From everything I have read (including some CableLabs documentation), this type of copy protection only affects CableCARD products that are recording programs. Cablebox PVRs do not have to adhere to the CableCARD copy protection rules because they are not CableCARD devices and CableCARD devices that do not record are unaffected because they don't actually record anything.


----------



## MichaelK (Jan 10, 2002)

cassiusdrow said:


> From everything I have read (including some CableLabs documentation), this type of copy protection only affects CableCARD products that are recording programs. Cablebox PVRs do not have to adhere to the CableCARD copy protection rules because they are not CableCARD devices and CableCARD devices that do not record are unaffected because they don't actually record anything.


have you found any laws regulations or rulings (dockets) from anyplace explainign what is and isn't allowed for the flags?

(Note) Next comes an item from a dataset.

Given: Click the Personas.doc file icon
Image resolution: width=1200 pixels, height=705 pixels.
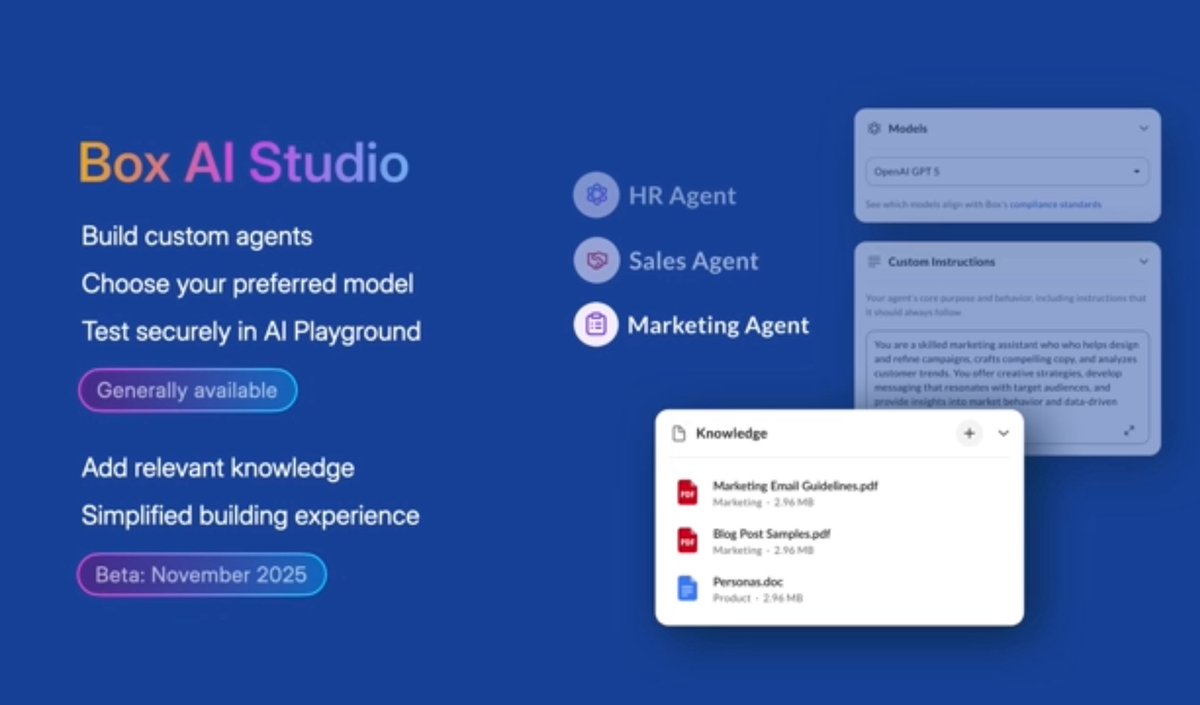Looking at the screenshot, I should pos(687,589).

From what I gether the Memorendum of Understanding between Cable and CEA in 2002 said that the 90 minute BS flag was only to be used for VOD and PPV. And that in 2003 the FCC essentially blessed the agreement. But I cant find the regulation that made it so and i cant even tell if the FCC gave the whole MOU 'approval' or only the parts unrelated to copyright flags. I cant even find the text of the MOU anyplace.

I'ld like to have the facts so when I call/write to complain I can clearly point them to the appropriate place to show them what they are doing is wrong.


----------



## MichaelK (Jan 10, 2002)

cassiusdrow said:


> I made some short recordings from the various HD channels and the following channels had copy protection enforced:
> 
> UniversalHD, DiscoveryHD, INHD, INHD2, TNTHD, HBOHD, HDNET, HDNET Movies.
> 
> And the CSR never called back.


anyone call back yet?


----------



## cassiusdrow (May 21, 2003)

MichaelK said:


> have you found any laws regulations or rulings (dockets) from anyplace explainign what is and isn't allowed for the flags?
> 
> From what I gether the Memorendum of Understanding between Cable and CEA in 2002 said that the 90 minute BS flag was only to be used for VOD and PPV. And that in 2003 the FCC essentially blessed the agreement. But I cant find the regulation that made it so and i cant even tell if the FCC gave the whole MOU 'approval' or only the parts unrelated to copyright flags. I cant even find the text of the MOU anyplace.
> 
> I'ld like to have the facts so when I call/write to complain I can clearly point them to the appropriate place to show them what they are doing is wrong.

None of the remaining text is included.